Aveva raggione. Non avevo mai voluto gareggiare quindi anche mentre correvo non mi spingevo mai fino al mio massimo.
-" Ma Mia Bennini, per esempio, può fare un solo sport. Quello per cui ha fatto domanda. Perché io no?"
-"Mia ha già vinto due secondi posti gli anni passati, e anche
il suo lavoro con gli altri ragazzi è ottimo.

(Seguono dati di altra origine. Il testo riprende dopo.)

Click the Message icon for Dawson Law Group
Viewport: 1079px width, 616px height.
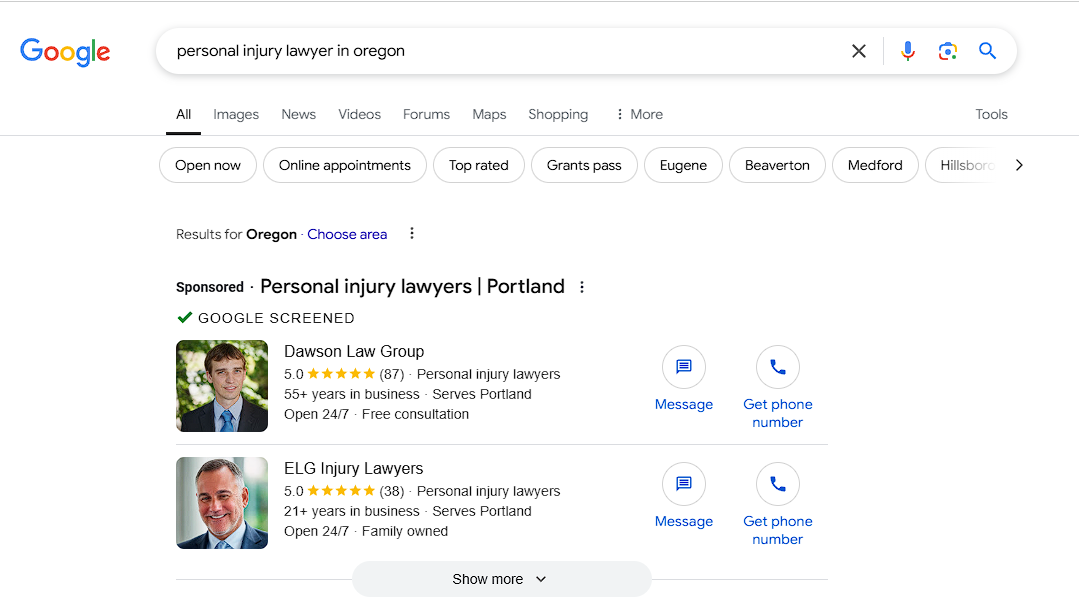(x=684, y=367)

Tu non ti sei mai
cimentata seriamente in nessuna gara, e non hai mai fatto lavoro di
squadra.."
Ci guardammo. Potevo benissimo scoppiare a piangere in quel momento, ma
la mia rabbia nei suoi confronti era troppa per dargli una tale
soddisfazione.
Non volevo passare un intero anno con Mattia e con Alan, con una
squadra di persone che mi avrebbe schiacciata e sballottata senza
ritegno e a fare uno sport che per mancanze fisiche non poteva essere
il mio.
-"Non mi odiare, ok?" si mise a ridere di gusto -"Sai qual'è l'unico sport in cui da anni facciamo davvero schifo?"

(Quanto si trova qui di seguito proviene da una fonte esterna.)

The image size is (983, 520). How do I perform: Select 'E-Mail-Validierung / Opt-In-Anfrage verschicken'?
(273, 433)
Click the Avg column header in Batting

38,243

Cominciai a capire dove voleva andare a parare..
-" Brava hai indovinato, propio la corsa, dimostriamo una carenza
spaventosa. Ti propongo un compromesso: io ti lascio correre, ma tu ti
allenerai seriamente e poi parteciperai alle gare a cui ti
iscriverò e nel frattempo farai basket. E se ti atterai al
patto, come spero che intelligentemente farai.. Farai tre ore di corsa
e solo una di basket a settimana, invece che due e due.Ci stai?"